The certificate will be a QR code on a smartphone or printed on paper, showing that a person has received a vaccine, has had a recent negative test result or has recovered from the infection. France, Malta and the Netherlands will be the first EU countries to test out the scheme.
It will also cover non-EU members of the border-free Schengen zone such as Iceland, Liechtenstein, Norway, and Switzerland.
The negotiations were complicated, specially “finding common ground for test price, restrictions of individual member states, duration of the certificate and vaccination outside of the EU were the hardest parts”, explained Lopez Aguilar.
Regarding the cost of the required tests, the European Commission, which also participated in the negotiations, committed to mobilising “at least €100 million under the Emergency Support Instrument to help the member states offset the cost of the tests”.
Furthermore, EU countries agreed not to impose additional travel restrictions such as quarantine, self-isolation or testing.

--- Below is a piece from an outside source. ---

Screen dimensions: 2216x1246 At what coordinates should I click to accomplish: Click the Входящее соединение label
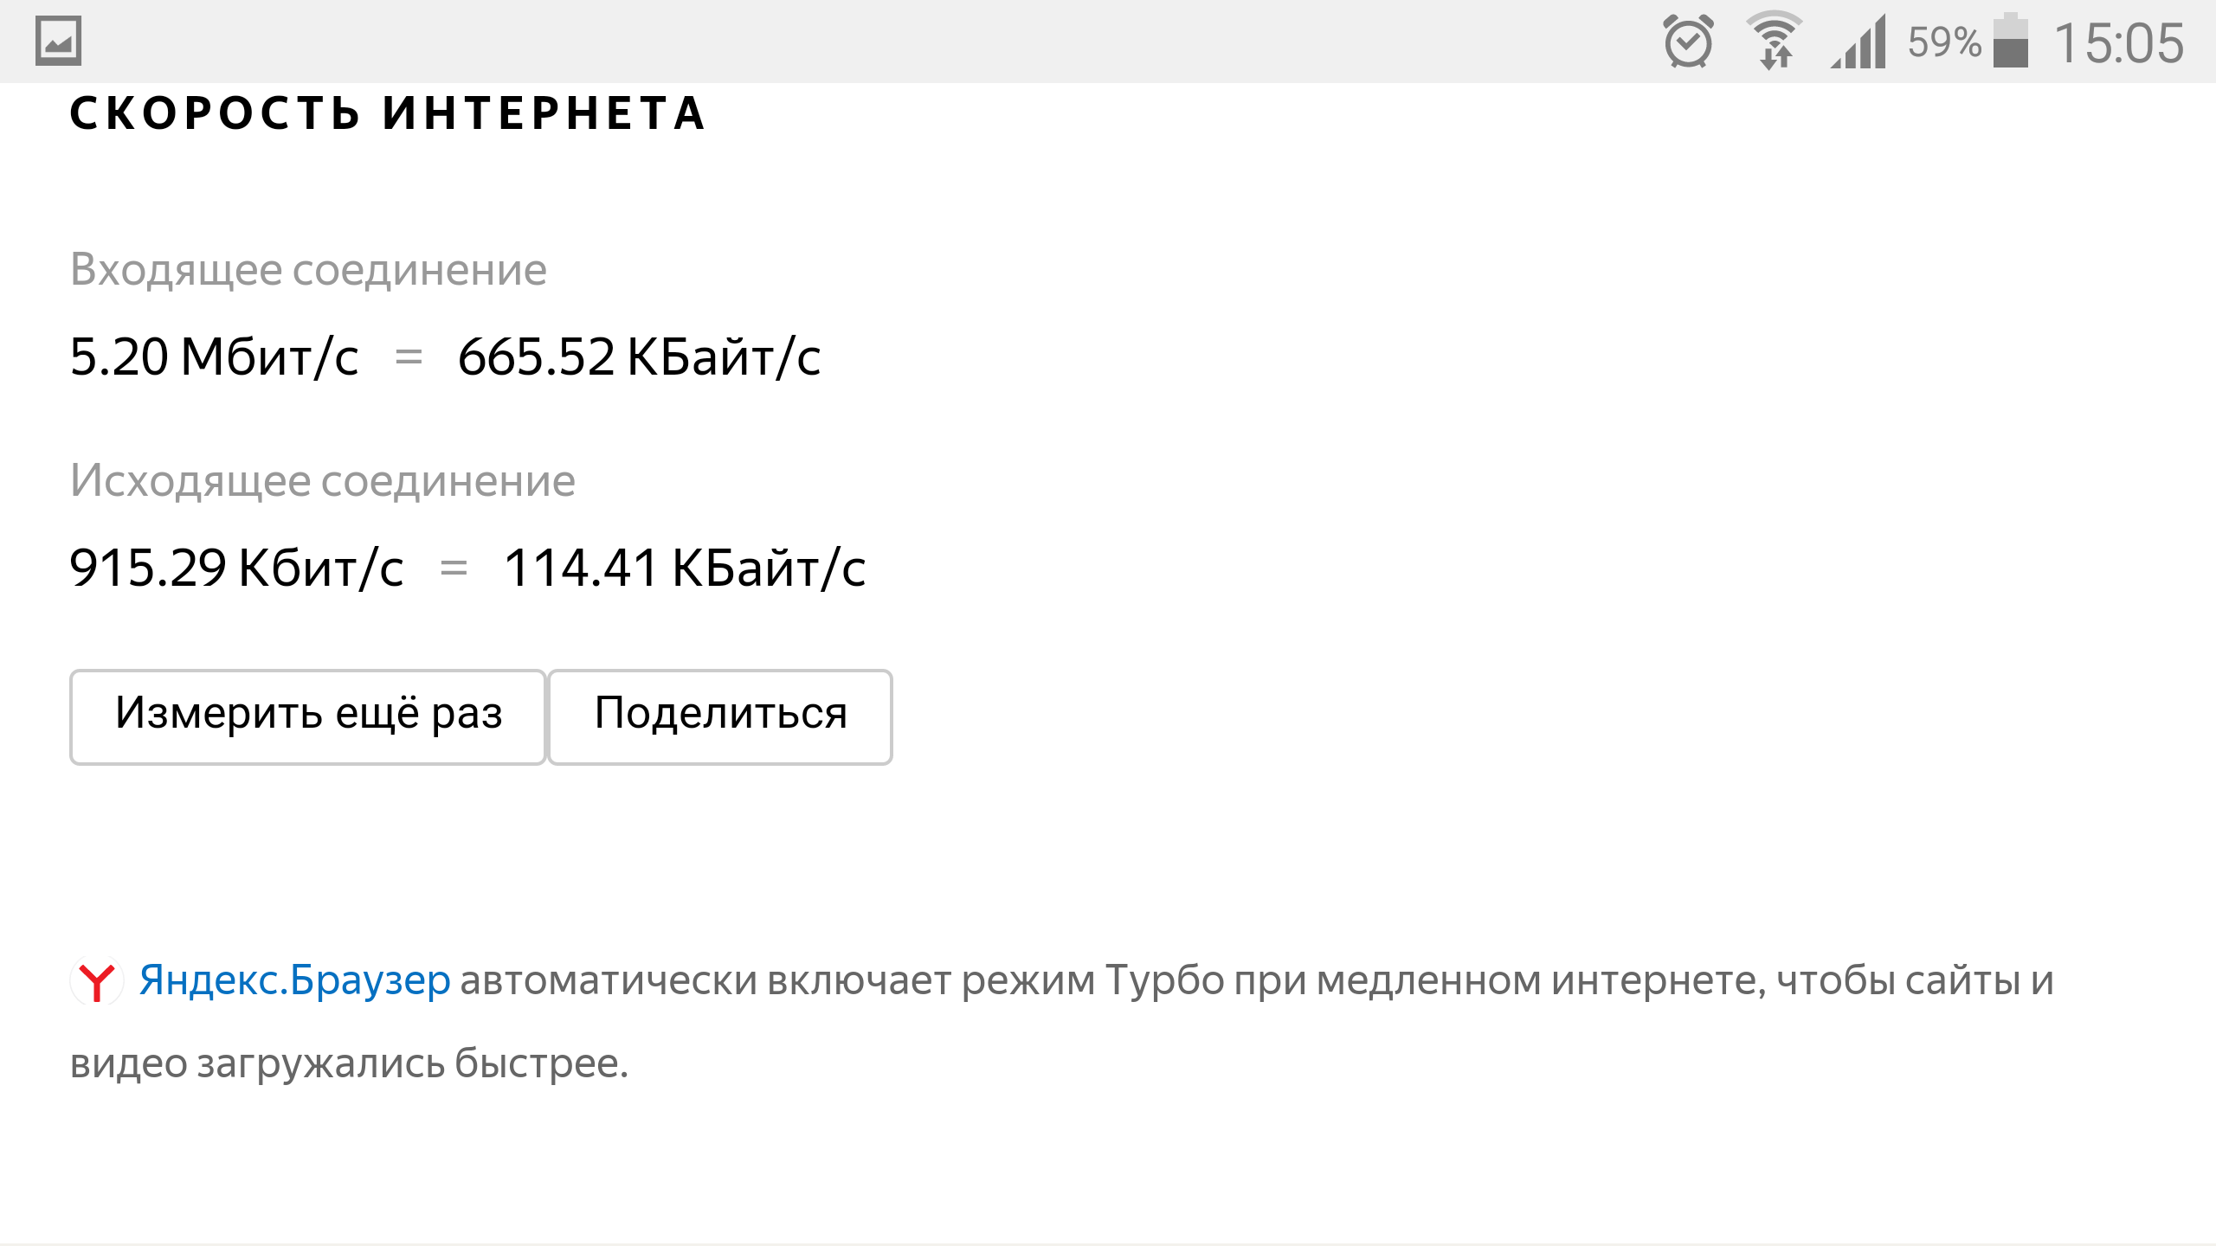coord(308,270)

The only exception will be if additional restrictions “are necessary and proportionate to safeguard public health”.
In the press conference on the agreement, EU Commissioner for Justice, Didier Reynders urged all Member States “to get fully ready during the month of June, so they can hit the ground running when the regulation enters into force on 1 July” and confirmed that “the Commission has allocated a million Euros per Member State” for that.
Denmark was the first country in Europe to ask for a Covid-19 passport for certain activities inside its borders. Thomas B. Mikkelsen, Chairman of Danish Evangelical Alliance (DEA), told Evangelical Focus that the measure “will probably not have negative consequences for worship places in Denmark”, and it “not led to a considerable discussion among church leaders”.
Meanwhile in the United Kingdom, over 1,000 Christian leaders sent a letter to the Prime Minister rejecting vaccine passports, because they think it is “an unethical form of coercion” that “creates a two-tier society”. They “envisaged no circumstances in which we could close our doors to those who do not have a vaccine passport”. Later, the Evangelical Alliance of the country also asked that all human rights are respected, but added that “churches will not be required to shut their doors or operate a two-tier system of the ‘healthy’ and ‘unhealthy’”.
In Switzerland, the government is planning to ask for a Covid-19 certificate to access to places of worship. The Swiss Evangelical Alliance (RES) pointed out that the measure “would be disproportionate, as the evangelical churches have implemented other effective coronavirus protection measures from the outset".